Interim Leader Randy Kaut Named New Chehalis Police Chief

EXPERIENCE AND TRUST: New Chief Is 33-Year Veteran of Department With Clean Record


Interim Police Chief Randy Kaut, a 33-year veteran of the Chehalis Police Department, was named Monday as the new chief of the department. 

Having served the last 14 years as deputy police chief, Kaut stepped into the interim leadership role earlier this year after former Chief Glenn Schaffer left the department to take a job leading the city’s human resources department. 

In a Monday email to city staff and the elected city council, City Manager Jill Anderson said Kaut, 56, has a proven track record of being a “logical, fair and a reasonable leader of the highest integrity,” and that those qualities merit placing him in charge of the department. 

“In his role as interim police chief, Deputy Chief Kaut continued to earn my trust and respect as he led the department through the COVID-19 pandemic and a year of increasing scrutiny of law enforcement, as well as the ongoing staffing shortages due to the difficulty of finding qualified police officer candidates,” Anderson wrote. 

“He will be able to lead the department into the future while maintaining stability in this time of unprecedented change in the laws that govern how and when law enforcement officers can do their jobs,” she continued. 

He will make around $120,600 in annual salary, Anderson said. A final offer is still being negotiated. 

City leadership had been looking to have a permanent police chief in the role by the end of the summer. Anderson told The Chronicle they were planning on conducting a full recruitment plan this summer, but that changed when Kaut expressed interest in the position following discussions. 
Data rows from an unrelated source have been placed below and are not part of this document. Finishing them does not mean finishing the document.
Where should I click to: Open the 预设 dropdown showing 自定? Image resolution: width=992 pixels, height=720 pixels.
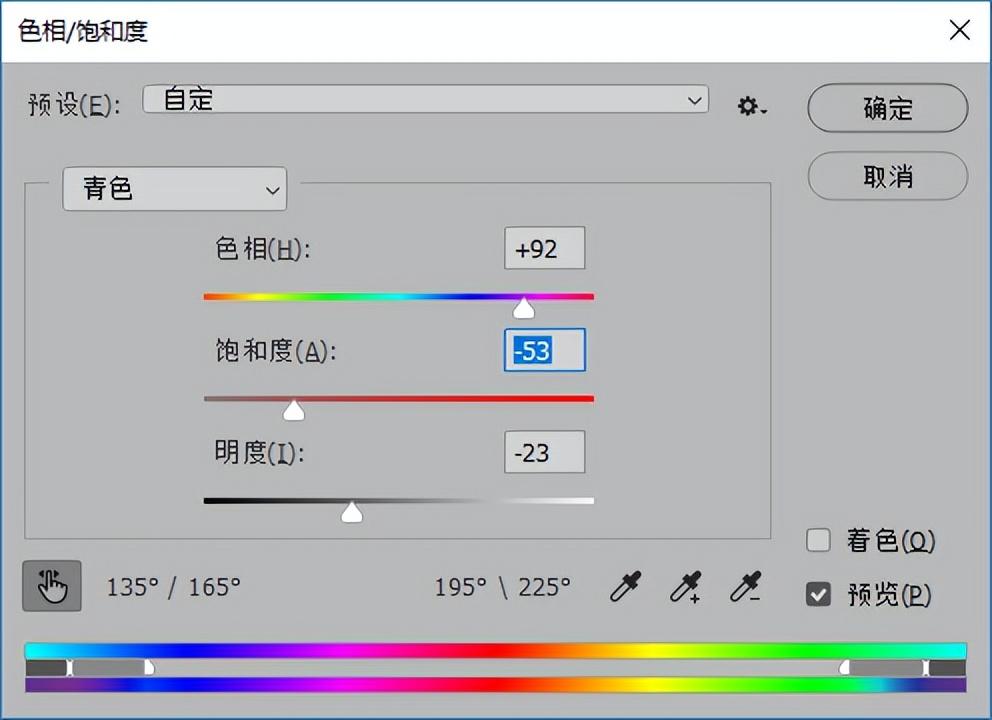[x=426, y=99]
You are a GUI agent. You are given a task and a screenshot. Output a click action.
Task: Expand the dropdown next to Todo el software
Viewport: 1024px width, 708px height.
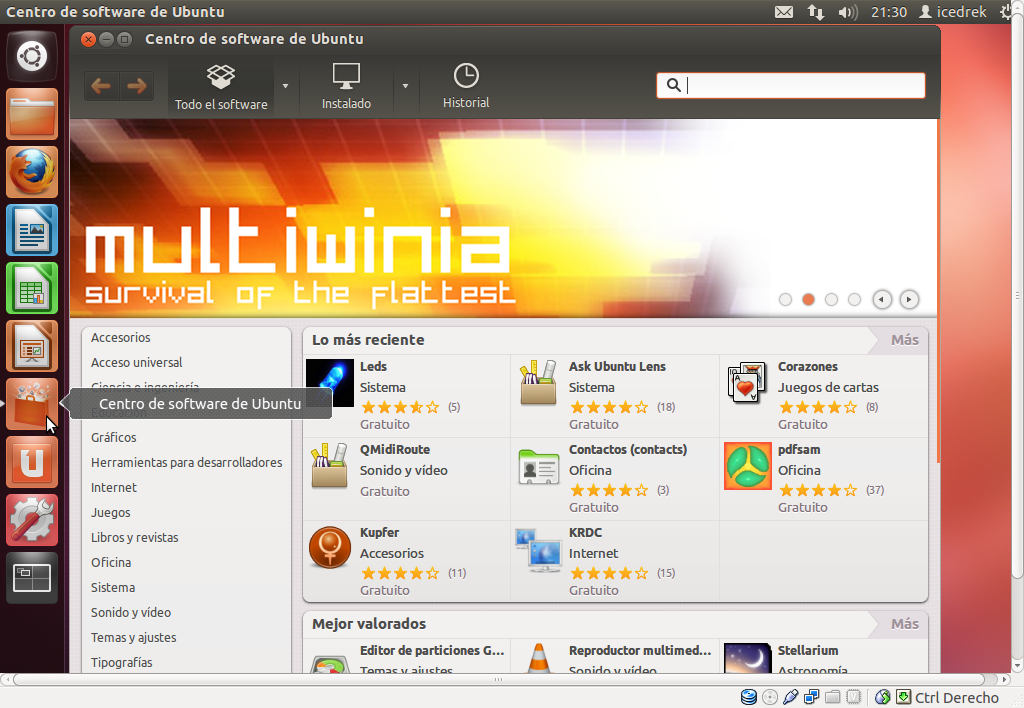point(286,85)
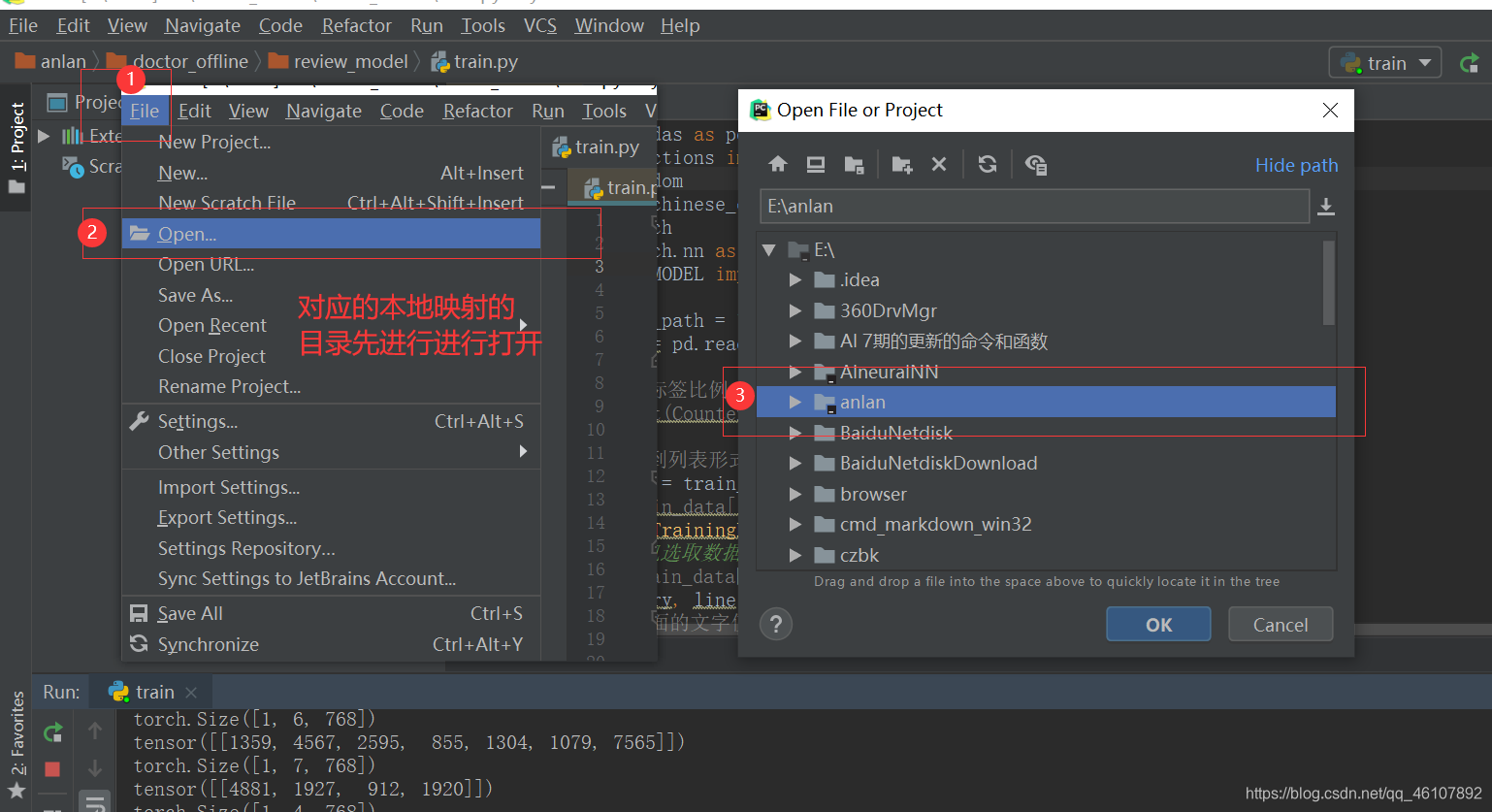The image size is (1492, 812).
Task: Refresh the file tree with the refresh icon
Action: [x=987, y=164]
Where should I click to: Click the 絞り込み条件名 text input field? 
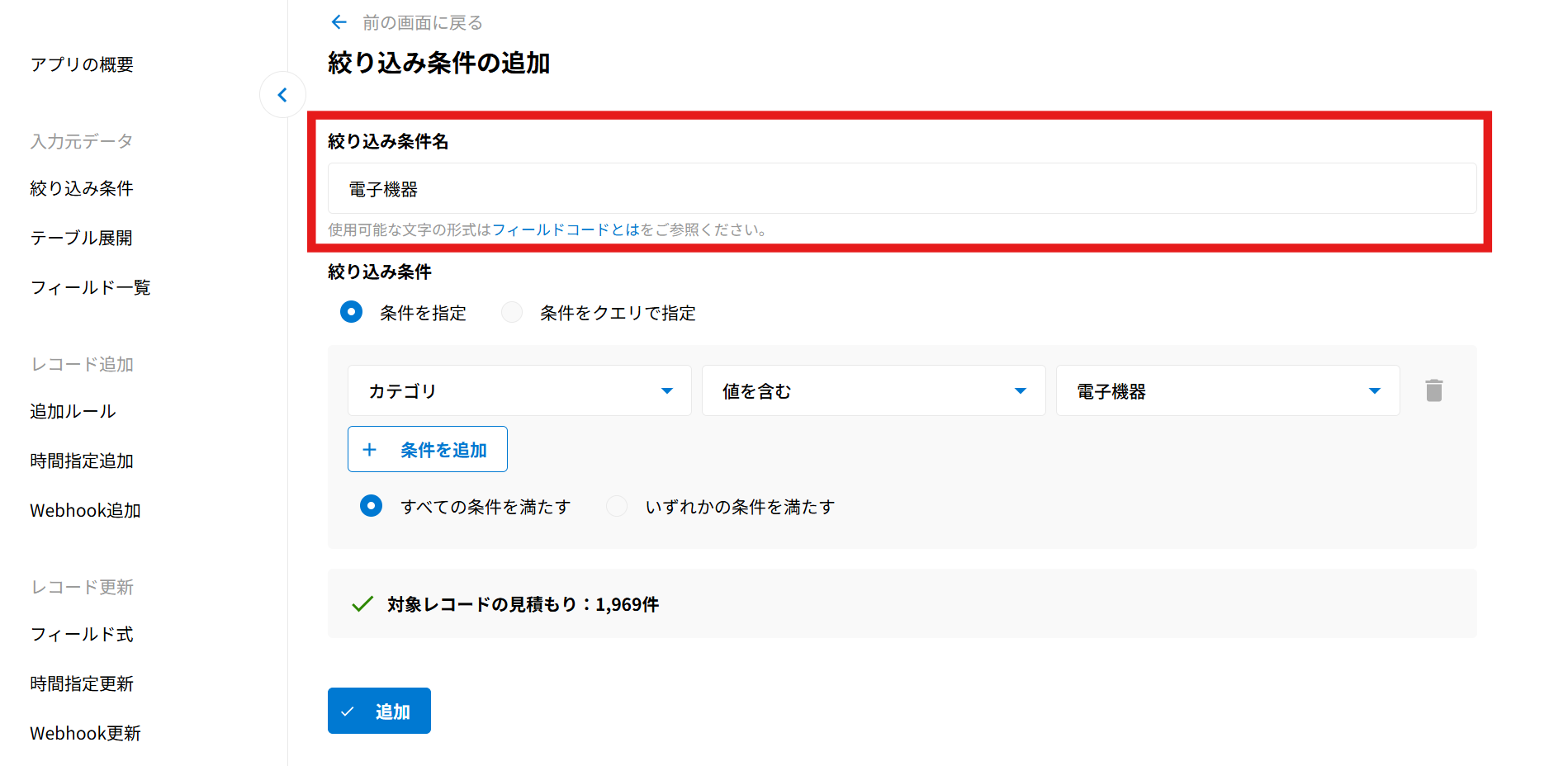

“I think his interest in the position grew and my interest in having him in the position grew in the last six months,” Anderson said. 

Pressure has also been escalating on the short-staffed city recently, she said, referring to the heightened public scrutiny against police and state legislation that recently went into effect that impacts how officers interact with the public and respond to calls. That in turn has affected the number of officers in the labor force. 

At the end of the day, Anderson said, it made sense for the city to go with Kaut — a well-known face around the community and a trustworthy officer who knows the ins and outs of the job, and who would be the city’s best bet to bring the department through the rollout of new laws and into the future of policing. 

“People know him well, they know his integrity. And his commitment to this community is evident in his desire to step into this very challenging position at this very challenging time. it’s admirable,” Anderson said, noting his clean tenure with the department. 

Kaut said he plans to stay with the Chehalis Police Department for at least a few years. Looking into the prospect of retiring in the coming years, he’d always assumed that he would leave the department as a chief deputy and not as its leader. 

“Sometimes, things just change a little bit. In this case, that’s what happened,” he said, adding later: “I am very excited. It’s going to be a different world for me.” 

Kaut said he didn’t expect he’d pursue this opportunity at all, even though he’d previously served as interim chief prior to Schaffer’s departure in January. 

But his perspective changed shortly after taking the position. He said city staff sat him down and asked him if he’d consider the position. 

“It was an opportunity to try something different, to expand my horizons. So, here I am,” he said.

Kaut oversees 18 commissioned officers and five support staff. He’ll also lead the department forward as it attempts to interpret the new police accountability laws and get more clarification on how they can interact with the public out in the city.

In some aspects, he said, they’ve already felt the impact of the new laws. The department had a domestic violence call recently where felony charges were merited against a suspect, Kaut said. They were able to take down a description of the suspect and locate someone who looked similar at another location. 

When confronted, the suspect started fleeing, Kaut said. His officers were unable to pursue the person because they weren’t fully confident it was the suspect and didn’t witness the alleged suspect, who matched the description, break any laws aside from fleeing. 

Under previous Washington state law, officers could detain a suspect on “reasonable suspicion,” which is evidence that gives an officer a reasonable belief of wrongdoing. “Probable cause” is the new, higher standard officers must use. 

The city will host a swearing-in ceremony and reception at 1:30 p.m. Tuesday, Aug. 24, in the city council chambers for Kaut.